Love also pinpointed other inexcusable Rock Hall errors: “It took the Rock Hall 30-plus years to induct Nina Simone and Carole King. Linda Ronstadt released her debut in 1969 and became the first woman to headline stadiums, yet she was inducted alongside Nirvana in 2014. Most egregiously, Tina Turner was inducted as a solo artist three decades after making the grade alongside her abuser, Ike.”
Love also wrote that the uphill battle for female artists to be inducted is even harder for Black artists like Chaka Khan, who has been eligible since 2003 and is widely regarded as one of the greatest singers of all time.
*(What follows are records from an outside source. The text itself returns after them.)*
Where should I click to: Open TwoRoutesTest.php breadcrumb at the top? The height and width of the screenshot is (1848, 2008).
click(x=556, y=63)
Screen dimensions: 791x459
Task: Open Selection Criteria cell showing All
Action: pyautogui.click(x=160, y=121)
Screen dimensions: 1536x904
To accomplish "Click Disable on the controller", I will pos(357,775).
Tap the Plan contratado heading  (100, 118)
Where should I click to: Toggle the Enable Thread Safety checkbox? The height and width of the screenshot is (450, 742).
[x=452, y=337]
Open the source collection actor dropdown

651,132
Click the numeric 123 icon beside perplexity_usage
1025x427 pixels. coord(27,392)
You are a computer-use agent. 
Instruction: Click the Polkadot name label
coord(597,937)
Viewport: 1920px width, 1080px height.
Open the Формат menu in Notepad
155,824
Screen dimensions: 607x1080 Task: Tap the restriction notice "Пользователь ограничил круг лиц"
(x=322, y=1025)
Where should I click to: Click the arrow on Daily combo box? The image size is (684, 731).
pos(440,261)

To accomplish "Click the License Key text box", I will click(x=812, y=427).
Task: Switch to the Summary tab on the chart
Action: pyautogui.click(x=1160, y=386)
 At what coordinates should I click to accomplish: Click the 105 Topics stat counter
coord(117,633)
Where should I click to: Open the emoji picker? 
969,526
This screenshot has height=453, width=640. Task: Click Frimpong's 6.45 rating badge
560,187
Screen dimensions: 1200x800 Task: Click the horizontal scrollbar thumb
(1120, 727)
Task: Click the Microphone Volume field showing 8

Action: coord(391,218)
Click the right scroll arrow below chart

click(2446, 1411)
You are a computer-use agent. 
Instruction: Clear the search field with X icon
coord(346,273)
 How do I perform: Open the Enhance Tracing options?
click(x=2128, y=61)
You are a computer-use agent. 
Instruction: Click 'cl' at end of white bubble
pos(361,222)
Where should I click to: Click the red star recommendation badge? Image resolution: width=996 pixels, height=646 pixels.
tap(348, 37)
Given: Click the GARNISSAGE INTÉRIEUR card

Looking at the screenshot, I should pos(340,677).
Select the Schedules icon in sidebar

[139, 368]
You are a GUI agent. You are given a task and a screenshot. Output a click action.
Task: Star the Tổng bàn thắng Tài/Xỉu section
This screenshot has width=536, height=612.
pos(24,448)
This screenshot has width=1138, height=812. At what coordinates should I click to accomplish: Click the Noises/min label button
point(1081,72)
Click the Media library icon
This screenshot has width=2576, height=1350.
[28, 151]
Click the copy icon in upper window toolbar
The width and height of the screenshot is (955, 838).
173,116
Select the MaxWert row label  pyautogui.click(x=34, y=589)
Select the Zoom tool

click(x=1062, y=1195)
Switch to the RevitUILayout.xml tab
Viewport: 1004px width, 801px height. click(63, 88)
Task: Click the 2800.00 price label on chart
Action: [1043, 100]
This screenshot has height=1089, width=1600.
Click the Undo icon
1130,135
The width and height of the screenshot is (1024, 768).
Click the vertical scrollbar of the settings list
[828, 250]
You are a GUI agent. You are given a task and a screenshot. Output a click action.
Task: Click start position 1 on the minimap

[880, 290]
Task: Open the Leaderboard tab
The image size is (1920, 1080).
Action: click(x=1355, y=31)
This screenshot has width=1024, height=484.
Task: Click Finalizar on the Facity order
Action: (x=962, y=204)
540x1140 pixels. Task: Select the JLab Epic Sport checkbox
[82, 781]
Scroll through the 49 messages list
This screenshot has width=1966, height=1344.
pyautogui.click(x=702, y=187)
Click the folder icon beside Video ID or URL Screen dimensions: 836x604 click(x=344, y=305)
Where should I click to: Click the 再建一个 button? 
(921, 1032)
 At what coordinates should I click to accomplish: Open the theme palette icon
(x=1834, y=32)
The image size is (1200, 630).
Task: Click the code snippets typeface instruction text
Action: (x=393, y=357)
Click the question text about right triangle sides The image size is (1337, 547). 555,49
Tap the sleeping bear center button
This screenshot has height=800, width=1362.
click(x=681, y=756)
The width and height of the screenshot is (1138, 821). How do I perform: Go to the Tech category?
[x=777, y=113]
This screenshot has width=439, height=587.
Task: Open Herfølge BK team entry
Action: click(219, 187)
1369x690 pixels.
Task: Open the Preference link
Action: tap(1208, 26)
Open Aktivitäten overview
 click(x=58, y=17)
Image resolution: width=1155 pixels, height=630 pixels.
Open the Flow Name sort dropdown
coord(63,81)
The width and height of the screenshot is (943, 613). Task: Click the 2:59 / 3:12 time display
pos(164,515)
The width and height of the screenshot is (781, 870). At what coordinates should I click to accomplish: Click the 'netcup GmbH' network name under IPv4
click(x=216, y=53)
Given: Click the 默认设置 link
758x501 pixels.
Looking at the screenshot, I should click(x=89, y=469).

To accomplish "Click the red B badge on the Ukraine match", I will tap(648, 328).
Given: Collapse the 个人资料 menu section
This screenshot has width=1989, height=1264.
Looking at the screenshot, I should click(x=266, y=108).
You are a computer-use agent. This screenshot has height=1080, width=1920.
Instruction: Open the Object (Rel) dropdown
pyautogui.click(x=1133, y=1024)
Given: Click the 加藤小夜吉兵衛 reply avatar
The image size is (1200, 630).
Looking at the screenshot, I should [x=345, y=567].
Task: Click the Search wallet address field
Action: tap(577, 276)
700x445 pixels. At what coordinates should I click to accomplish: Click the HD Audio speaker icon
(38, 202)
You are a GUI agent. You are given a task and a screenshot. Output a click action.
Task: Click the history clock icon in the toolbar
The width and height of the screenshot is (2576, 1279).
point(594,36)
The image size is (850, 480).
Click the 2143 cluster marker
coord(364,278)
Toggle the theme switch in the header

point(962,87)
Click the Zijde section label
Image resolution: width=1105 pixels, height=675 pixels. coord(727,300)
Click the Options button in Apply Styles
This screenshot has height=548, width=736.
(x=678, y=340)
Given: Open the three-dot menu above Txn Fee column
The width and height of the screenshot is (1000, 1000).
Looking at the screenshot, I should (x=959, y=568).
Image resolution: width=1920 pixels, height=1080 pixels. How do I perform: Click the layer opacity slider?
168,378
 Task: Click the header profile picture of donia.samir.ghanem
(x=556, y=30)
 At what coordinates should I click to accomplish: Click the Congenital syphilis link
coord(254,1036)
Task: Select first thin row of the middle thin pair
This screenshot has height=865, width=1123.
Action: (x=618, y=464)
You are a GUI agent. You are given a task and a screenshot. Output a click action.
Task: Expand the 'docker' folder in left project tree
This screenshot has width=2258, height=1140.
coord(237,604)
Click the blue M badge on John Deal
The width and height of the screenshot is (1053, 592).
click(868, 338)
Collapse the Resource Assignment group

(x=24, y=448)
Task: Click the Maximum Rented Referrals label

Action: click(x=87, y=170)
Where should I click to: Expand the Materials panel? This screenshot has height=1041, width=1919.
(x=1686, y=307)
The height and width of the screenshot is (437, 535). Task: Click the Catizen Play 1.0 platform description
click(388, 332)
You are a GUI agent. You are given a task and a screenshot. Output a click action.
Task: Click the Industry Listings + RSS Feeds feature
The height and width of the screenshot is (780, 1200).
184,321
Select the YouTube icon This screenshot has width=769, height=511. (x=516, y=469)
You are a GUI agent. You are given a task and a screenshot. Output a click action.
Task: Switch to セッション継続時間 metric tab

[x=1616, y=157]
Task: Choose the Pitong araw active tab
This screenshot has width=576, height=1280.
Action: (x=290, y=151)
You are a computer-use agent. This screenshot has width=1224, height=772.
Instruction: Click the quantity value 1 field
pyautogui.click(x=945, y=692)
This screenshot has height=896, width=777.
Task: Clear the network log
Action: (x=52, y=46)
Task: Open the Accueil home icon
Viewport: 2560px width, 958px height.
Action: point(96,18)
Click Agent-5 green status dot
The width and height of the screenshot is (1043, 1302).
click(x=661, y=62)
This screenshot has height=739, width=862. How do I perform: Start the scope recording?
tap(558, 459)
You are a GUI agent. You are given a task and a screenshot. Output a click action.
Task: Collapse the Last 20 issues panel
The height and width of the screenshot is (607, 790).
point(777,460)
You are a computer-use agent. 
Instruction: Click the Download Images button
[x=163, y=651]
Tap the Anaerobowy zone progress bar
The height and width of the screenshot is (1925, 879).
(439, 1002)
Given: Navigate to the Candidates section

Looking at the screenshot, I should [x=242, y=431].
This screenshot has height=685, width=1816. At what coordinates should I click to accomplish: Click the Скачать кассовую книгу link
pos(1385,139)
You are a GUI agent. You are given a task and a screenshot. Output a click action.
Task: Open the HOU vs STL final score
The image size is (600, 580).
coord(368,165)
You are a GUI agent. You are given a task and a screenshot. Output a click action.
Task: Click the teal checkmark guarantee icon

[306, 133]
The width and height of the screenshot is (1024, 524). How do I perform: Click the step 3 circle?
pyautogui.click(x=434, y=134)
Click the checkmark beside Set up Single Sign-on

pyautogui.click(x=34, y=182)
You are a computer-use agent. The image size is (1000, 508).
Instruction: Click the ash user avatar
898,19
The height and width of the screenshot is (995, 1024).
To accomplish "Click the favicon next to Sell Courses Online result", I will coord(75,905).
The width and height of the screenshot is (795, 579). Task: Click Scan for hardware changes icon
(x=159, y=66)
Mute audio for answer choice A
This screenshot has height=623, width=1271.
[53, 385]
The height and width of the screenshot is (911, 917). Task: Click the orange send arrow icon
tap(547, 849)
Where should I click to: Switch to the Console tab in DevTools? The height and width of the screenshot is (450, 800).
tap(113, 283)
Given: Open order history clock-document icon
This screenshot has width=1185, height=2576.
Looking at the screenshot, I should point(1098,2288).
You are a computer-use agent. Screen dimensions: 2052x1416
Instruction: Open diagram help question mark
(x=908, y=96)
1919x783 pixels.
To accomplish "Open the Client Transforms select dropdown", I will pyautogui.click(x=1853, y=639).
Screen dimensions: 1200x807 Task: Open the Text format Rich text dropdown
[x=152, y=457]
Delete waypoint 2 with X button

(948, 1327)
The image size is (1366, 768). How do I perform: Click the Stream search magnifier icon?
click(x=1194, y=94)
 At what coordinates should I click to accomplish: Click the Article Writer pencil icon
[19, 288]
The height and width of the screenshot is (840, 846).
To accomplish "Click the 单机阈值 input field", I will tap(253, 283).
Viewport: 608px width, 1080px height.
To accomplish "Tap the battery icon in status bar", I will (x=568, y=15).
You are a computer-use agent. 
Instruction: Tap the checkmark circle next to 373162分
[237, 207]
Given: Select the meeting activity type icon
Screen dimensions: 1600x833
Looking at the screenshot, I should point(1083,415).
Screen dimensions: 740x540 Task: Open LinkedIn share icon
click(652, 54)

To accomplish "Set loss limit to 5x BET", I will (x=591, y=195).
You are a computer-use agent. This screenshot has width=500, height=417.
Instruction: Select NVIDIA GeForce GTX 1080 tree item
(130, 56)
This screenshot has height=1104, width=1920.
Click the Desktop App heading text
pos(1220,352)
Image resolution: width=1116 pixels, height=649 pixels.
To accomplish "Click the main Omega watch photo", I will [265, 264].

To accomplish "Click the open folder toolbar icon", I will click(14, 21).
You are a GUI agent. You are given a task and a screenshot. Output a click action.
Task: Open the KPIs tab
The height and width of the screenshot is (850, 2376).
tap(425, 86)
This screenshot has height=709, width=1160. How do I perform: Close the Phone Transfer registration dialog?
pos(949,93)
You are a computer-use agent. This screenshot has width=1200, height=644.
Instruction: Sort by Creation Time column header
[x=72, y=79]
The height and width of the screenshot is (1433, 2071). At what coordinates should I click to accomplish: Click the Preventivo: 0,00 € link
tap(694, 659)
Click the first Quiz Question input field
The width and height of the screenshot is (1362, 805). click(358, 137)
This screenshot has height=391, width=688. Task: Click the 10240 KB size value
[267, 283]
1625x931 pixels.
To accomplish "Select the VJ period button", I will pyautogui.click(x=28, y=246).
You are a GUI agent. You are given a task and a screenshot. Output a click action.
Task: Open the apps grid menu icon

“For all her exceptional talent and accomplishments – and if there is one thing women in music must be, it is endlessly exceptional – Khan has not convinced the Rock Hall,” Love wrote. “Her credits, her Grammys, her longevity, her craft, her tenacity to survive being a young Black woman with a mind of her own in the 70s music business, the bridge to Close the Door – none of it merits canonization. Or so sayeth the Rock Hall.”
Love added in conclusion, “If the Rock Hall is not willing to look at the ways it is replicating the violence of structural racism and sexism that artists face in the music industry, if it cannot properly honor what visionary women artists have created, innovated, revolutionized and contributed to popular music – well, then let it go to hell in a handbag.”
Hours after Love’s op-ed, the Pretenders’ Chrissie Hynde, who was inducted into the Rock Hall in 2005, was similarly critical of her own induction experience on social media. “I don’t even wanna be associated with it. It’s just more establishment backslapping,” Hynde wrote. “Other than Neil Young’s participation in the induction process, the whole thing was, and is, total bollocks. It’s absolutely nothing to do with rock ‘n’ roll and anyone who thinks it is is a fool.”